Jika pun tidak menghilangkan nyawa, fakta juga menunjukkan bahwa pelaku kriminal kebanyakan dihasilkan dari KDRT yang dialaminya pada masa lalu. Kita mungkin tidak sadar kalau kerusakan mental itu justru sering terjadi di dalam rumah tangga.
Para pelanggar hukum dan psikopat diproduksi dari dalam keluarga, juga sebaliknya, manusia-manusia yang penakut, tidak kreatif, dan tidak percaya diri. Pada akhirnya mereka menjadi "beban" masyarakat generasi berikutnya.
Sayangnya, kita, masyarakat, belum bisa ikut campur lebih banyak dalam kasus KDRT terkait aturan perundang-undangan dan kultur sosial-budaya. Beberapa ajaran agama juga dijadikan tameng untuk pengesahan aksi KDRT.
Negara Harus Hadir
Perlu ada payung hukum dan respon penegak hukum yang lebih memberi kesempatan bagi masyarakat untuk saling mengontrol satu sama lain. Ada hak bagi setiap orang untuk mencampuri suatu peristiwa KDRT sebelum penegak hukum mengambil alih perkara. Kemudian diharapkan adanya respon cepat oleh para penegak hukum ketika menerima laporan masyarakat.

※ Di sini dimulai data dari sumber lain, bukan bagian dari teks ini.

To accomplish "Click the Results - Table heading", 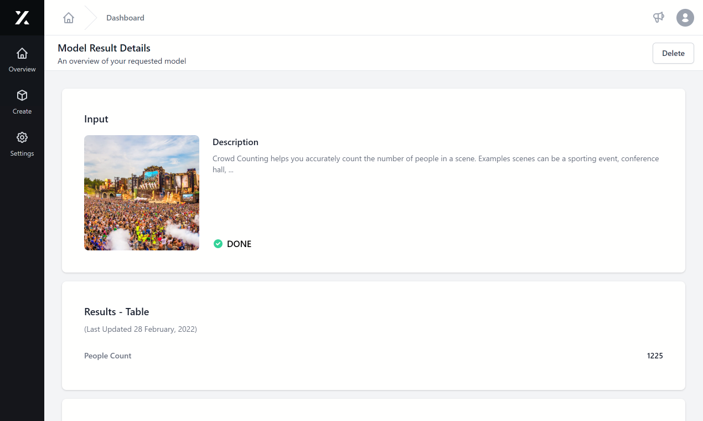I will (x=116, y=312).
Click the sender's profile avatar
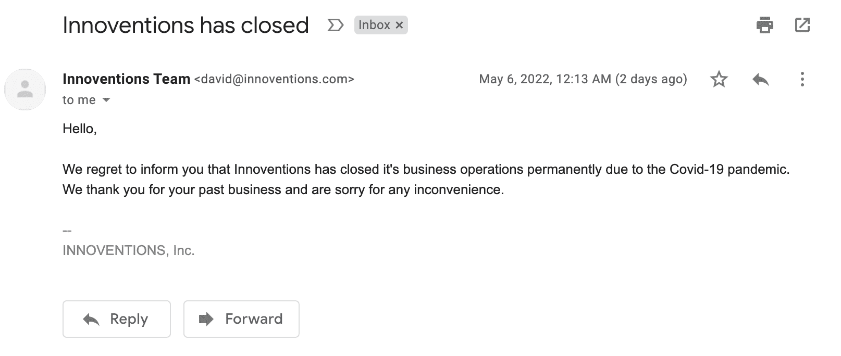The width and height of the screenshot is (841, 356). 25,90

Instansi sosial atau perlindungan perempuan dan anak harus menjadi aparatur terdepan sebagai tempat aduan, konseling, dan penindakan KDRT.
Lagi-lagi seperti di negara maju, sanksi terhadap tindakan KDRT harus lebih tegas dan "menakutkan" sehingga membawa efek pencegahan. Misalnya seperti penarikan hak asuh anak dari orang tua atau pidana bagi individu yang melakukan KDRT.
Bos, kita bukan negara maju. Kultur kita juga berbeda. Lho, kenapa kita tidak mau belajar menjadi negara maju? Hal-hal yang baik dari kultur lain kenapa kita hempang demi membenarkan perilaku kita yang belum tentu dihasilkan kultur kita sendiri?
Semoga pada masa mendatang, pemerintah bersama masyarakat Indonesia bisa menyikapi KDRT dengan lebih serius lagi.